__Exercise passage__
________________________________________

CAREER CHOICE
It is said that college is a good place to choose your life’s work. We are told that by careful consideration of our interests and skills, we could arrive at a well-considered decision about what career to follow. This choice can then be tested through classes in the chosen discipline. However, choosing one’s life work doesn’t always proceed in such a deliberative manner.
The story of my career choice starts in high school when my dad signed me up to take a career interest inventory at the counseling center of the University of Oregon. There, I was given a long series of multiple-choice questions on a wide variety of subjects. My career interests were determined by correlating my responses to those of various professionals.
The results came back that my greatest affinity was for medicine. This was not surprising, as my dad was an MD. The close second affinity was Architecture. This result was wholly out of the blue. I barely understood what architects do for a living.

________________________________________

__Information supplied__
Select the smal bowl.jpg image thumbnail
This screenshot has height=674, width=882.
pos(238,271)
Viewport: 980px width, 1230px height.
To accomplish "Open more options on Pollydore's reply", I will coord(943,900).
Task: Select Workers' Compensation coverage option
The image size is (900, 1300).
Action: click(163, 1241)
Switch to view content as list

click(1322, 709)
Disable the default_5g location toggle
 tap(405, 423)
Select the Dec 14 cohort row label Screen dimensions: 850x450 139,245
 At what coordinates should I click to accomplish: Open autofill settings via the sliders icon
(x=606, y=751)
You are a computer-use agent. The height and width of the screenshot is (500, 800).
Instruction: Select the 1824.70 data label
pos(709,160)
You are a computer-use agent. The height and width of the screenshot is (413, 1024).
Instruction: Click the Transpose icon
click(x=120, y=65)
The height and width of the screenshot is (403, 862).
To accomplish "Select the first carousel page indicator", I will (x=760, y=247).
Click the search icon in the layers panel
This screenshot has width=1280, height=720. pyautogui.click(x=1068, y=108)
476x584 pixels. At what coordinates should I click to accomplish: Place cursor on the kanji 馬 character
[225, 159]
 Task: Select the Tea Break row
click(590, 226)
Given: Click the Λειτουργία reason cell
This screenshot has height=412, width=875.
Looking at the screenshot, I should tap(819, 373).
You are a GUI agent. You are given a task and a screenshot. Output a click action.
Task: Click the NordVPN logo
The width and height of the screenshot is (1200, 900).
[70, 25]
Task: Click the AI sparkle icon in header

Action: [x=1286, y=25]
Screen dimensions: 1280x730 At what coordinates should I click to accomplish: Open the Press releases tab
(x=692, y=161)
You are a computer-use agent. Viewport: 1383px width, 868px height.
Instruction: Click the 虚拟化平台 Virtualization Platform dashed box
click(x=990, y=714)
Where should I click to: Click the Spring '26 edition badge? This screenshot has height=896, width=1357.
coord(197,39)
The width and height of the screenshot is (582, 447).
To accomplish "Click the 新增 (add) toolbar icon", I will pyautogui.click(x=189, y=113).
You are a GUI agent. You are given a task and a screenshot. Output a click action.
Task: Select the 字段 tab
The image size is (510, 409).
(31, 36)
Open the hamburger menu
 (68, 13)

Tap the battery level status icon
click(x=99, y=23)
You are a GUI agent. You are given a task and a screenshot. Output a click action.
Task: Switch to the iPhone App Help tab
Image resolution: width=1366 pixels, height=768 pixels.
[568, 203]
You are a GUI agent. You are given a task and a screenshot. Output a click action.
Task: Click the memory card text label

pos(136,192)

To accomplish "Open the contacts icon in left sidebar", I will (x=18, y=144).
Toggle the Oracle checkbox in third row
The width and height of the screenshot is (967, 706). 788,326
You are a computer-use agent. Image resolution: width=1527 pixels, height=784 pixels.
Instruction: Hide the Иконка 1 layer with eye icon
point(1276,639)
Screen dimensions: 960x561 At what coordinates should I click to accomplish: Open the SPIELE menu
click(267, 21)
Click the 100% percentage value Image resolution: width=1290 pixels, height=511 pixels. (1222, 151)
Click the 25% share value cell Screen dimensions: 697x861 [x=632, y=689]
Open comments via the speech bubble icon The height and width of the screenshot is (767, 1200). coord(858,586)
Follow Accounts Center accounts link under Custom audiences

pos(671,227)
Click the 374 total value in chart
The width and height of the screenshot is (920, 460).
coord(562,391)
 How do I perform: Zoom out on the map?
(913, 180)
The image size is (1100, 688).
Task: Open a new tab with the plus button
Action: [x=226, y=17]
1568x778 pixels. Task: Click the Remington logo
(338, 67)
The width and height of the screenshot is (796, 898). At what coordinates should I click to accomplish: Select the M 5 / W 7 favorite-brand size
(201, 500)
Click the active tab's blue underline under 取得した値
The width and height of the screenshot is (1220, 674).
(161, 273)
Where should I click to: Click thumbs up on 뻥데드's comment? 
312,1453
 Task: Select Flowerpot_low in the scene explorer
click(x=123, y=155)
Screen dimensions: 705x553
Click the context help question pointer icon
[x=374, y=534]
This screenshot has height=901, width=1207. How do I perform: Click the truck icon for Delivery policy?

________________________________________

__Questions__
1. Condense the paragraph of the career choice passage that begins "The story of my career choice" into a short bulleted list that keeps its main facts.
2. For the career choice passage, decide whether each statement agrees with it, answering yes or no and quoting the words that settle it: (a) The inventory was given at the counseling center of the University of Oregon. (b) The writer's mother arranged for the inventory. (c) Architecture came out as the writer's greatest affinity.
3. Pick up the career choice passage after its final sentence and carry it forward in the same first-person voice.

__Responses per task__
1.
- The story starts in high school, when the writer's dad signed the writer up for a career interest inventory.
- The inventory was taken at the counseling center of the University of Oregon.
- It was a long series of multiple-choice questions on many subjects.
- Career interests were found by correlating the writer's responses with those of various professionals.

2.
(a) Yes: "take a career interest inventory at the counseling center of the University of Oregon."
(b) No: "my dad signed me up to take a career interest inventory."
(c) No: "my greatest affinity was for medicine" and "The close second affinity was Architecture."

3.
I enrolled in college as a pre-med major. During my second year in college, my classes included psychology and organic chemistry. I enjoyed psychology. But organic chemistry was taught as memorizing sequences of reactions rather than as the mechanisms of organic chemisty. I did poorly with memorizing and earned a B, a C, and a D in the three successive terms. That D meant death to any hope of gaining admission into a medical school. So I switched my major to psychology, thinking I would become a school counselor. Over the summer between my sophomore and junior years, I traveled to Salem to visit the state mental hospital with another psychology student. This was the same institution depicted in the movie, “One Flew Over the Cuckoo’s Nest”. That experience was so depressing that I began to question my choice of psychology as a career.
While talking to a friend at the start of my junior year, I mentioned that I needed to fill a three-credit-hour gap in my schedule. My friend was an architecture student. He suggested that I take Basic Design. He said that it is related to psychology because it is about thinking.
His suggestion sounded good, so I signed up for Basic Design. As it turns out, there were two sections of Basic Design. They were taught in adjoining studios, 226A and 226B. I reported to class on the first day in studio 226A. The professor was Lee Hodgden. He was a short, muscular man with a bushy beard and a quick, energetic way of presenting design concepts. The class was challenging and engaging. I was enjoying it.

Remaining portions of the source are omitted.